Si les évêques allemands
niaient formellement la validité du 6e et du 9e commandement, ils
tomberaientipso facto dans l’hérésie. Ils ne nient pas la doctrine, mais
ils proposent de modifier la praxis pastorale. Et ils le font au nom du concile
Vatican II, qui a affirmé le primat de la pastorale sur la doctrine. Mais si la
praxis contredit de fait la doctrine, si elle a un impact inexorable sur elle,
elle produit son altération, elle la transforme non par voie dogmatique, d’en
haut, mais par voie factuelle, d’en bas.
Le rapport du cardinal Kasper
C’est ce qu’a proposé de faire
le cardinal Kasper dans son rapport introductif au Consistoire extraordinaire
sur la famille du 20 février[2]. (…) Les idées du cardinal Kasper ne sont pas
celles de tous les cardinaux. Certains l’ont critiqué et continueront de le
critiquer avec fermeté apostolique[3]. Mais ces idées font maintenant partie de
la dialectique interne à l’Eglise, qui semble réduite à un parlement d’opinions
différentes. De ce point de vue, Kasper a déjà gagné sa bataille. Le seul fait
qu’en ouvrant par son rapport le Consistoire des cardinaux, qui est l’organe consultatif
suprême de l’Eglise, et en parlant en quelque sorte au nom du pape, il ait pu
exposer sa thèse, est une extraordinaire victoire de son camp. Même si sa
position doit rester pour le moment minoritaire, une large masse de catholiques
en tirera un prétexte pour persister dans une façon de vivre qui abandonne la
tradition de vie de l’Eglise, pour s’immerger dans le monde sécularisé de notre
temps. S’opposer à ce processus de sécularisation signifie christianiser la
société. Soit l’Eglise change le monde, soit c’est le monde qui change
l’Eglise. Soit l’Eglise christianise le monde, soit c’est le monde qui
sécularise l’Eglise.
La mondanisation de l’Eglise
n’est pas autre chose que sa sécularisation, c’est-à-dire la perte de la
sacralité qui lui est inhérente. Mais si le Christianisme se subordonne au
sécularisme, il doit reléguer au second plan sa dimension surnaturelle, et il
perd son âme et son identité. Il devient quelque chose d’autre, il se sépare de
lui-même, et cette scission est proprement un schisme.

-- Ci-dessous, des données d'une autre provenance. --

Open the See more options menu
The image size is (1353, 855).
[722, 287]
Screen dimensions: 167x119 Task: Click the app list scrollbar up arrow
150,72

Du schisme latent au schisme
manifeste
Répondons à la question dont
nous sommes partis : sommes-nous à la veille d’un schisme dans
l’Eglise ?
Ma réponse est : nous ne
sommes pas à la veille d’un schisme, nous sommes dans le schisme, nous y sommes
plongés, parce que l’Eglise est partagée, elle est fragmentée non pas en deux
camps, mais en une pluralité de courants différents et divergents. Il suffit de
penser à cette Eglise dans l’Eglise que sont les
« néocatéchuménaux », avec une liturgie qui est techniquement
schismatique, parce que séparée du rite ordinaire et extraordinaire de l’Eglise
catholique.
Au sein de l’unique Eglise,
cohabitent désormais des idées et des praxis différentes et opposées. Le
schisme n’a pas encore été formalisé, mais les schismes et les hérésies, même
non notifiés, même non officiels, sont réels. Ce schisme latent, rampant, mais
réel, est destiné à exploser tôt ou tard dans toute sa virulence. L’idée de
l’éviter en mettant dans un même « contenant » des courants opposés,
de Nous sommes Eglise à la Fraternité Saint-Pie X, est illusoire,
parce que deux religions ne peuvent pas cohabiter à l’intérieur du même corps
ecclésial. (…)
Mais nous savons que,
précisément parce que l’Eglise est une institution visible, il faut toujours
faire la distinction entre l’Eglise et les hommes d’Eglise : l’Eglise est
toujours visible, infaillible et indéfectible, immaculée, dans la foi et dans
la morale ; les hommes d’Eglise ne sont pas tous et ne sont pas toujours
impeccables ni infaillibles. Même le pape peut être respectueusement critiqué.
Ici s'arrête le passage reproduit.